I would have to agree with this.

Put naruto up agains each kage 100 times, and he would win at least 50% of the fights I bet.


----------



## Krippy (Oct 22, 2013)

Rosencrantz said:


> Definitely not.



Indeed he is.



> Naruto was low kage level in chapter 343. Improved chakra pool/stamina,



So?



> better physical stats



Nope.



> better taijutsu,



Barely.



> Chou Oodama Rasengan



Meh.



> auto genjutsu defense, and a wealth of knowledge from Kurama means this guy is Mid Kage level now.



Nope.



> Base Sasuke is still low kage level btw. Tsunade is more mid kage level too.



Nope. Base Sauce > Base Naruto. He kept up with KCM Naruto just fine and his portrayal in Base has always been better.

Tsunade is debatable.



ATastyMuffin said:


> ... are you serious with this post? You believe that Sage Naruto, who was hyped to be stronger than Sasuke following the Killer Bee fight (ergo, having attained the Mangekyo Sharingan and Amaterasu), is inferior to a blind, half-dead version of his rival whose physical strikes were so slow at that point that even* Base* Naruto could intercept and snatch Sakura from his arms when the former's blade was but a few inches from the kunoichi's neck?
> 
> Christ, I thought this issue had been largely rid of and agreed under a consensus, but the deluded opinions of some of the NBD never cease to amaze.

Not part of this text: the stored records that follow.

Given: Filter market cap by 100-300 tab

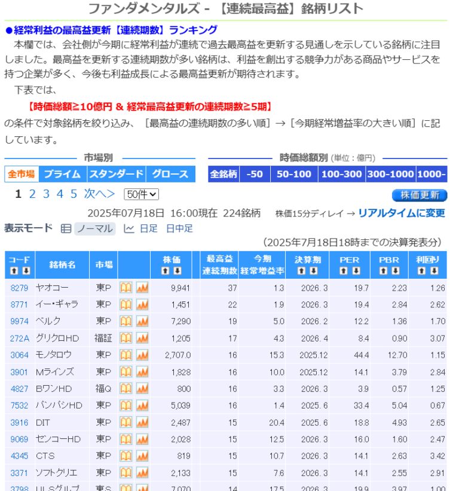Looking at the screenshot, I should click(x=341, y=174).
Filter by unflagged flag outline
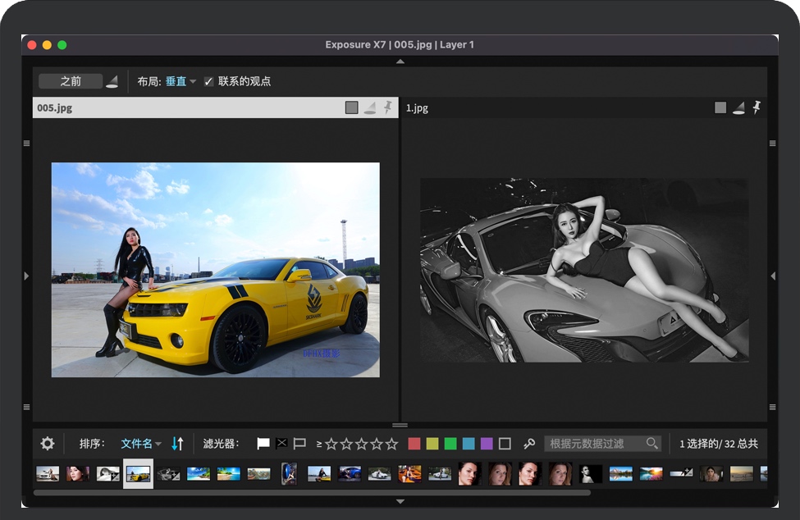Viewport: 800px width, 520px height. pos(299,444)
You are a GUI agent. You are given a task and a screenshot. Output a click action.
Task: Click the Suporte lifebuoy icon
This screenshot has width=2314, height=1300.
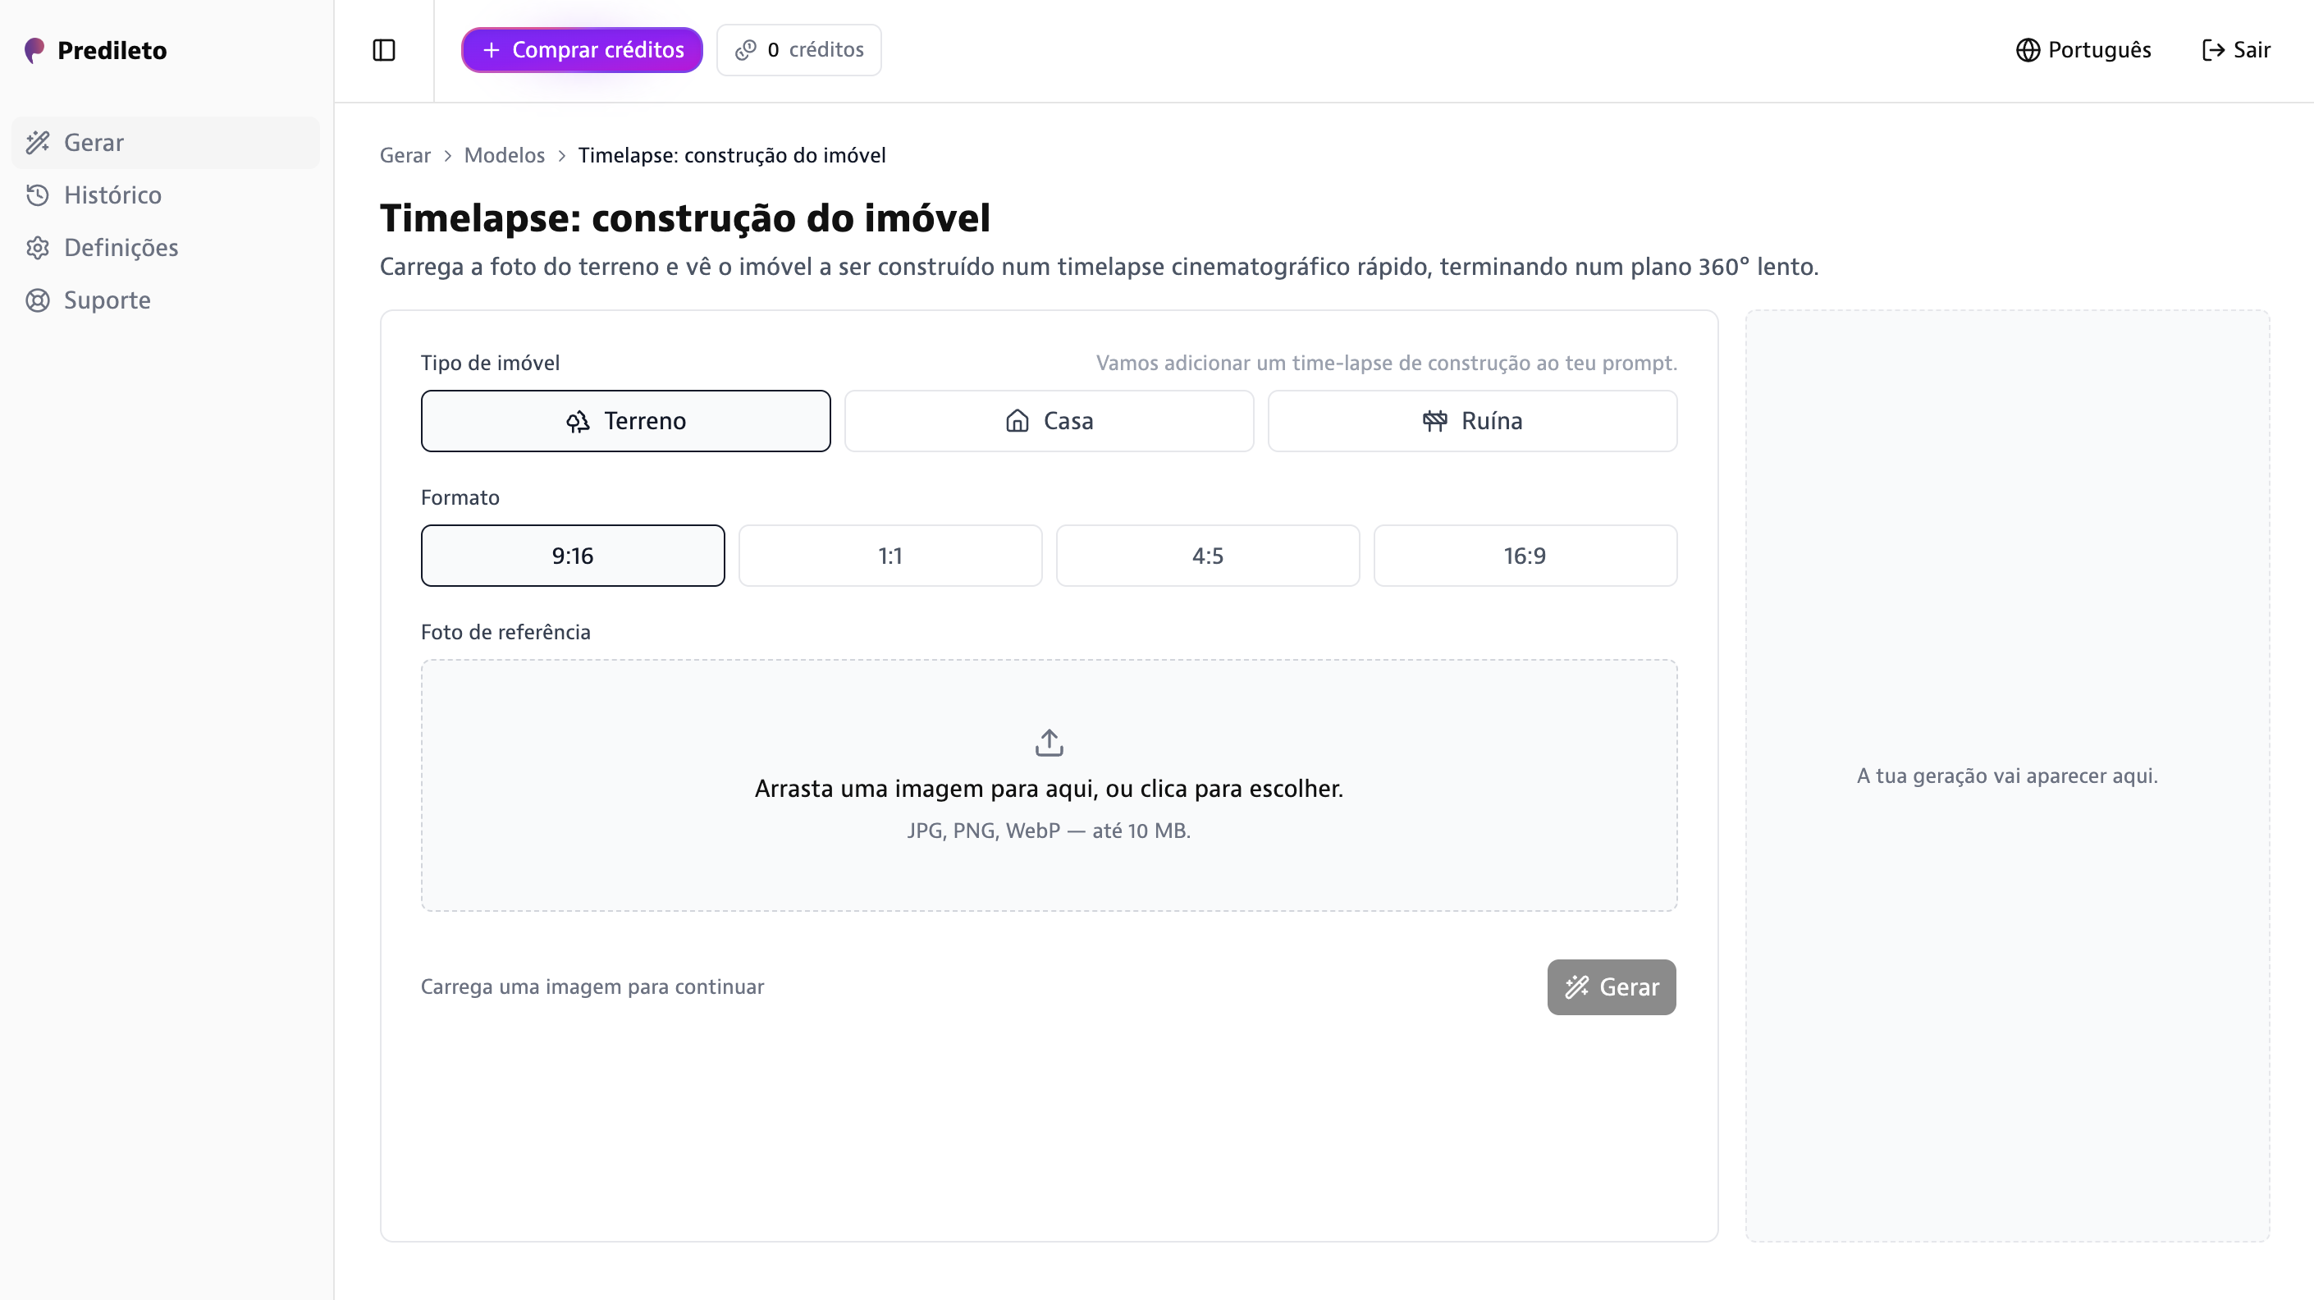coord(38,300)
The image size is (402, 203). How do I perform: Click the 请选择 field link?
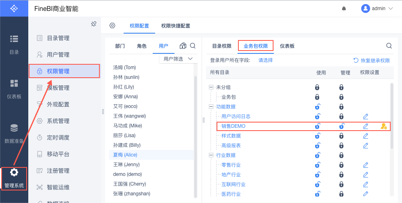point(265,60)
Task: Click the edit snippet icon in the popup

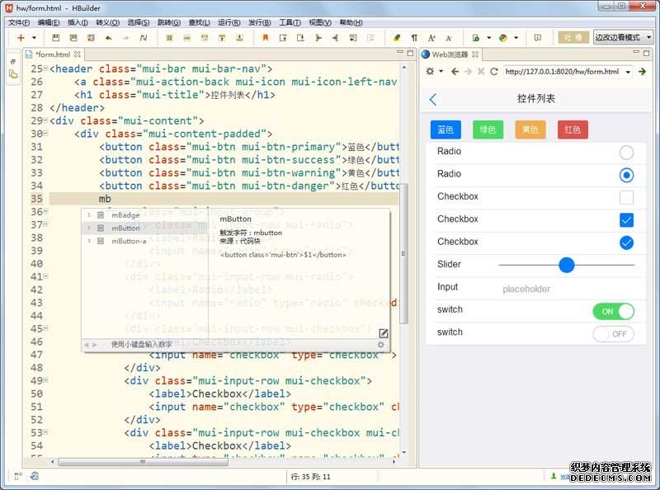Action: (382, 332)
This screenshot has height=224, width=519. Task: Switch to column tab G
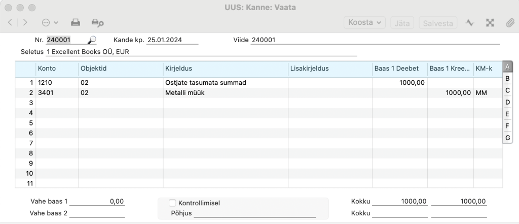coord(507,138)
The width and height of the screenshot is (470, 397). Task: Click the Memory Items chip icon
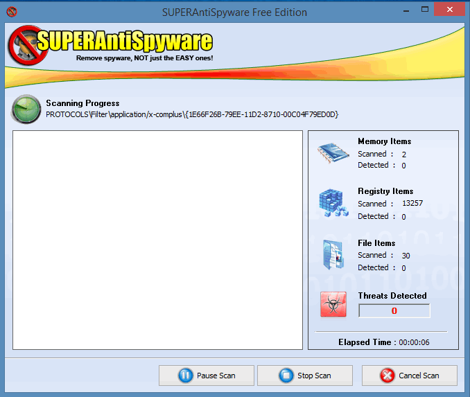333,153
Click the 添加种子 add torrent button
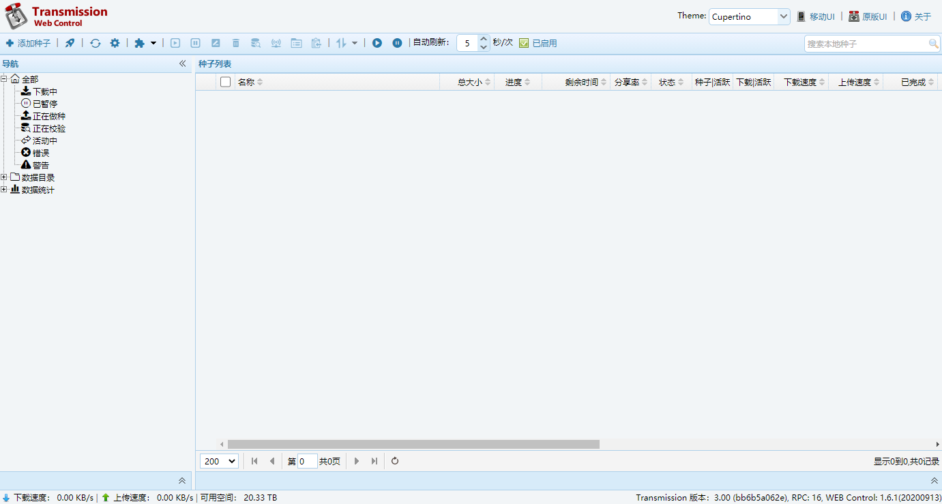 click(28, 43)
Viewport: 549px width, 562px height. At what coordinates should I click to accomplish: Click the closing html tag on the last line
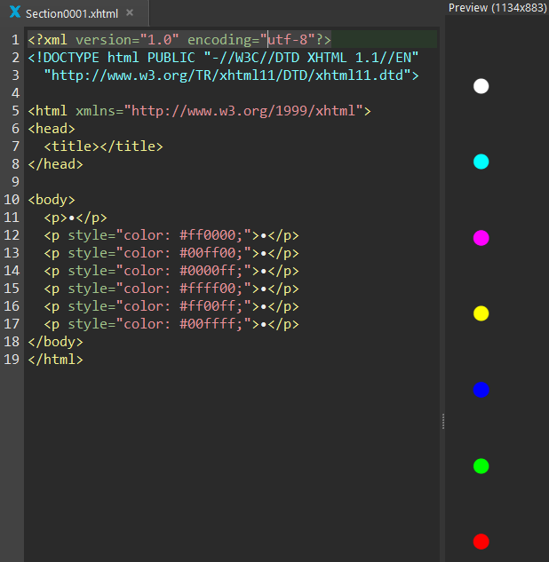coord(55,360)
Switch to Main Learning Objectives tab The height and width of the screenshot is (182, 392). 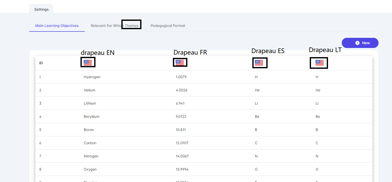coord(57,26)
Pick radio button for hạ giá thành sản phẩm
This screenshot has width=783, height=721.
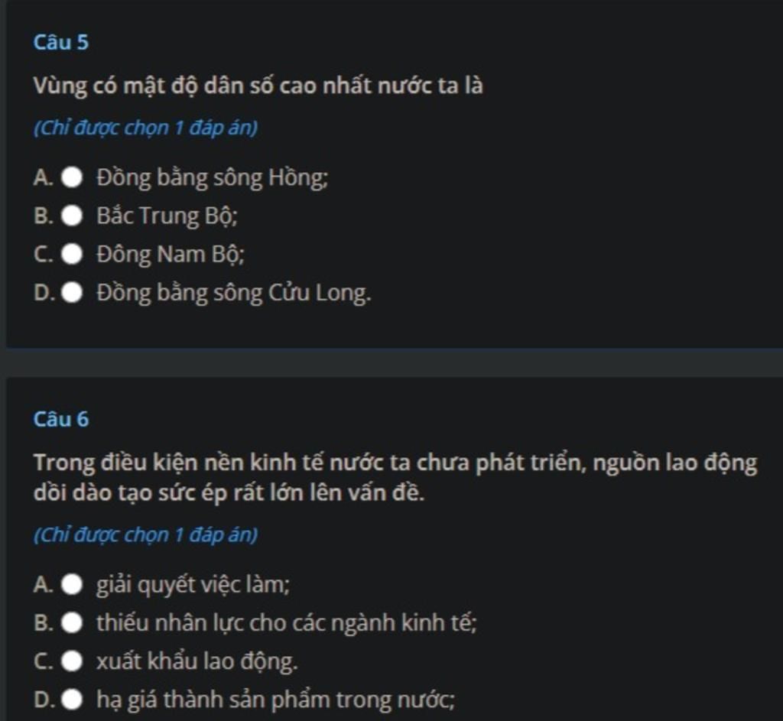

Nah, naruto himself admitted he needed KCM to fight Sasuke, so the only "consensus" that he was superior or even equal to him is mostly fanbased.


----------



## ueharakk (Oct 22, 2013)

Arles Celes said:


> Elite Jounin-Low kage.
> 
> He had spent plenty of time powering his new super modes instead of improving his base. So his base is probably still the same as it was after the Wind Arc IMO.
> 
> Sasuke and Kakashi probably hadn't improved their base forms much either. Its all about powering their eyes.



Except naruto's base will always continue to improve even if he works on making his other modes better.  He's got better speed, taijutsu, reactions, chakra feats than his wind arc base mode in addition to the ability to use things like chou oodama rasengan with a base clone of a clone.



Krippy said:


> Nope. Base Sauce > Base Naruto. He kept up with KCM Naruto just fine and his portrayal in Base has always been better.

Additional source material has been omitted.